>
AMD wants to reduce communication costs and is on a crusade to significantly reduce the cost of transferring bits between memory and computer by RAM on top of the CPU/GPU.
Dr. Lisa Su, CEO of the company, recently gave a high-level presentation at the International Solid-State Circuits Conference (ISSCC) 2023, speaking at length about the need to increase the amount of energy (expressed in Joules) per computation operations (FLOPS). to decrease.
Otherwise (as she puts it) the next Zettaflop-compatible supercomputer needs a nuclear power plant to keep running – and that’s not a realistic or sustainable thing.
Distance
Instead, the biggest improvements in performance per watt, Su believes, will be achieved by reducing the physical distance between memory and where computation takes place (on the CPU or GPU). She used the example of the MI300 accelerator which uses a next generation AMD Instinct APU with unified high-bandwidth memory (HBM) to achieve significant energy savings.

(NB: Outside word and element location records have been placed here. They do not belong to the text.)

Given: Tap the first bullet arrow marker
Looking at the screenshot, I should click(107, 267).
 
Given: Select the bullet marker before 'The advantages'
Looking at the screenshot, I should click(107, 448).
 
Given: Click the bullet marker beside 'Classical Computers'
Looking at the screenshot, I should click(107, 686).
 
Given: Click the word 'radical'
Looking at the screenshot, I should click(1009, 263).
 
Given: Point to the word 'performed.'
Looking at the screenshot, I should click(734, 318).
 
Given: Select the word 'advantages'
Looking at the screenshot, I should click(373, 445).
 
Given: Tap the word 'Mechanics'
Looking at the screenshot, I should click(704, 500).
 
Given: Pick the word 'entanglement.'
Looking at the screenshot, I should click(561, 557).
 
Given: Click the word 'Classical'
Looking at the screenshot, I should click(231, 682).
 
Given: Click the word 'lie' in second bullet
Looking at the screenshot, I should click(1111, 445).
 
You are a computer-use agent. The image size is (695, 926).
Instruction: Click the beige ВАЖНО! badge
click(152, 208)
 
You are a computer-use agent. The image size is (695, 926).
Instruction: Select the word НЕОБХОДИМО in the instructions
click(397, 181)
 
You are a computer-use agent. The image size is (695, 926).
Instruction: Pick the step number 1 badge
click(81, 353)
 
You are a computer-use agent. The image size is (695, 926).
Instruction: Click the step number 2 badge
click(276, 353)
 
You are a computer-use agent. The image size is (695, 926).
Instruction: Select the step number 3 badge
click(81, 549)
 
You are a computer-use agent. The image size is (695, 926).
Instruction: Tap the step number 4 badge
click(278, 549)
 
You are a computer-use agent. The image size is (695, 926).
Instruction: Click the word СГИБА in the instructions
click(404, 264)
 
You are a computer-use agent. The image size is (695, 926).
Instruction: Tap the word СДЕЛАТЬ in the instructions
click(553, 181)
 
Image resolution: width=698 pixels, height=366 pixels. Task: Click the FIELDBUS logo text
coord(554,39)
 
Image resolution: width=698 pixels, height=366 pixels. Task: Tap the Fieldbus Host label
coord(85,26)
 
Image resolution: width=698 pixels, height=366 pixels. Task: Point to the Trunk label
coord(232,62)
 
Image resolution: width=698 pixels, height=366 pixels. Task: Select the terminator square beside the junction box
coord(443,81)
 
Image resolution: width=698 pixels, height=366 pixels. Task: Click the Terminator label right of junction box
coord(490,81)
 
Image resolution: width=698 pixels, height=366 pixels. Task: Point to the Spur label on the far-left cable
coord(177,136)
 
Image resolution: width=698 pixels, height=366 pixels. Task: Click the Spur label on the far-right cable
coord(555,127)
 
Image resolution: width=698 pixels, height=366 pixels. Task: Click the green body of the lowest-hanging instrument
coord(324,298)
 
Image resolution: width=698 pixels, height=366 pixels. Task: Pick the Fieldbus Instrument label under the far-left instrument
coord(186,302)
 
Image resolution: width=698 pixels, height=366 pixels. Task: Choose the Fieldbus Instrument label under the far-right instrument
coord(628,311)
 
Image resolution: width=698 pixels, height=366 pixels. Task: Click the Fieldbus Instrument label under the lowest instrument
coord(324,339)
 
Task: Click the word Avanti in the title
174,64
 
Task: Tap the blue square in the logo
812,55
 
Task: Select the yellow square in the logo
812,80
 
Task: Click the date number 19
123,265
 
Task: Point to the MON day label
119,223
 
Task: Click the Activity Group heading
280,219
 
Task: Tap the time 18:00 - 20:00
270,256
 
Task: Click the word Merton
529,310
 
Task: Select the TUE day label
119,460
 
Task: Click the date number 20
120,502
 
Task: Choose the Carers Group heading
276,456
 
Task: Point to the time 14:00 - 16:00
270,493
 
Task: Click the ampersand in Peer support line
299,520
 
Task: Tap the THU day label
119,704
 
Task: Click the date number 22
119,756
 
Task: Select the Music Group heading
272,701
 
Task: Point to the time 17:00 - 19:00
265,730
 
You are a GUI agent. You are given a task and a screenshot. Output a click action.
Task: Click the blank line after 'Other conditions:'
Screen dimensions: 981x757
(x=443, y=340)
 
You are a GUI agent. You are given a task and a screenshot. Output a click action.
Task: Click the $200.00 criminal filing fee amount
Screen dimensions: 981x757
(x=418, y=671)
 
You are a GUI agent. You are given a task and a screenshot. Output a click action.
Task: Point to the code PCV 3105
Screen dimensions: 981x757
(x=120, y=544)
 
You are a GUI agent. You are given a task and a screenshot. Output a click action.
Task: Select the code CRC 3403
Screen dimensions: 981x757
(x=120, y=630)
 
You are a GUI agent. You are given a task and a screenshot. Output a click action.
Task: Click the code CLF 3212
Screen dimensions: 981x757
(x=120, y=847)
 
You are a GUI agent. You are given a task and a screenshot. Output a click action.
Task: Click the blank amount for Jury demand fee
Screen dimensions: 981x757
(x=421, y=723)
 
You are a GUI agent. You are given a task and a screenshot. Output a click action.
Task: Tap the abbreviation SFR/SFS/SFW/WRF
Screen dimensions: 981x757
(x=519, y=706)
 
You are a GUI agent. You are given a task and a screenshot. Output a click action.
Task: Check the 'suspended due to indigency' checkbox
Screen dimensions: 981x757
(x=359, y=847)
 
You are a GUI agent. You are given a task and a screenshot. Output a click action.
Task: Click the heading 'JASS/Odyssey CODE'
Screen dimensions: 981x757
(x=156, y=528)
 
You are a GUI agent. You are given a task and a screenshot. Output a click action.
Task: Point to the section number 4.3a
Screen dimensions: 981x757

At the same time, AMD has already integrated processing-in-memory to reduce the energy required to access data.
Su’s presentation stated, “Important algorithmic kernels can run directly in memory, saving precious communications energy” – and for that, AMD is teaming up with Samsung Electronics, whose expertise in DRAM is undeniable.
Closer is better
Memory-on-chip is already mainstream: AMD is packing it in AMD Ryzen 9 7950X3D and be up for it Ryzen 7 5800X3D (note that this memory is the faster and more expensive SRAM instead of DRAM). HBM is present in AMD’s Instinct MI accelerators and in Nvidia’s popular A100 accelerator, the brain behind it ChatGPT. Apple’s M series used HBM connected to the processor, but on the packaging instead of on the chip.
Eventually, HPC will move toward full-scale memory-on-chip, as it is the simplest low-hanging fruit as workloads that require extremely large amounts of high-bandwidth push addressing power requirements (and associated costs) higher on the priority list.
Fujitsu’s A64FX processor, launched in 2019, is a true trailblazer and trailblazer, merging dozens of Arm cores with 32 GB HBM2 memory on top and offering a whopping 1 TBps of bandwidth and with HBM3 already available on Hopper H100 from Nvidia enterprise GPU, it gets even more interesting. Rambus plans to go beyond the HBM3 specs and hinted, last Aprilwith a bandwidth of up to 1.05 TBps.
Increased interest in HBM, the cloud of the 1-ton gorilla that is Apple and the never-ending quest for bandwidth without needing an exotic power supply (and equally exotic cooling system) means that HBM will – in the long run – probably supplant DIMM (and GDDR) as the main memory format: blame Apple.
Dr. Su expects the first Zettascale supercomputer to be unveiled before 2035: that gives us 12 years to find the perfect solution unless AI arrives there first.